Solutions:  All solutions are manufactured by Newcomer Supply, Inc.

All Newcomer Supply Stain Kits are designed to be used with Coplin jars filled to 40 ml following the staining procedure provided below.  Some solutions in the kit may contain extra volumes.

 

PRESTAINING PREPARATION:

    1. If necessary, heat dry tissue sections/slides in oven.
    2. Prepare fresh Congo Red Working Stain Solution; combine and mix well.
        1. Solution C: Congo Red Stain, Alcoholic   40 ml
        2. Solution B: Sodium Hydroxide 1%, Aqueous 4 ml
        3. See Procedure Note #1.

 

STAINING PROCEDURE:

    1. Deparaffinize sections thoroughly in three changes of xylene, 3 minutes each. Hydrate through two changes each of 100% and 95% ethyl alcohols, 10 dips each.  Wash well with distilled water.
        1. See Procedure Notes #2 and #3.
    2. Stain in Solution A: Hematoxylin Stain, Harris Modified for 30 seconds to 1 minute.
    3. Wash in running tap water for 1 minute; rinse in distilled water.
        1. Do not differentiate or blue after hematoxylin staining.
    4. Place in 95% ethyl alcohol; 1-2 dips.
    5. Stain in fresh Congo Red Working Stain Solution (Step #2) for 20-30 minutes.
        1. See Procedure Note #4.
    6. Dehydrate quickly in two changes each of 95% and 100% ethyl alcohol; 10 dips each. Clear in three changes of xylene, 10 dips each; coverslip with compatible mounting medium.

 

RESULTS:

Light Field Microscopy:
Amyloid Pink to red
Nuclei Blue
Polarized Light:
Amyloid fluorescence Apple green

 

PROCEDURE NOTES:

    1. Solution C: Congo Red Stain, Alcoholic is a saturated solution and dye may precipitate. Excess precipitate can be filtered out.
    2. Drain slides after each step to prevent solution carry over.
    3. Do not allow sections to dry out at any point during procedure.
    4. Exposure in Congo Red Working Stain Solution can be extended up to 50 minutes to increase staining intensity.
    5. For optimal results sections should be cut at 8-10 microns to provide more intense staining and allow smaller amyloid deposits to be identified.

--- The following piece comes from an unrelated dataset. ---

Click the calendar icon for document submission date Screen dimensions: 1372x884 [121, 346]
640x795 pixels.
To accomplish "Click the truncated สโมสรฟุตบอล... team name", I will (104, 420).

Sections cut too thin may show faint staining and sections that are thicker than 8-10 microns may display yellow birefringence.
    6. If using a xylene substitute, closely follow the manufacturer’s recommendations for deparaffinization and clearing steps.

 

REFERENCES:

    1. Bancroft, John D., and Marilyn Gamble. Theory and Practice of Histological Techniques. 6th ed. Oxford: Churchill Livingstone Elsevier, 2008. 270-272.
    2. Carson, Freida L., and Christa Hladik Cappellano. Histotechnology: A Self-instructional Text. 4th ed. Chicago: ASCP Press, 2015. 154-155.
    3. Churukian, Charles. “Improved Puchtler’s Congo Red Method for Demonstrating Amyloid.” The Journal of Histotechnology2 (2000): 139-141.
    4. Sheehan, Dezna C., and Barbara B. Hrapchak. Theory and Practice of Histotechnology. 2nd ed. St. Louis: Mosby, 1980. 177-178.
    5. Modifications developed by Newcomer Supply Laboratory.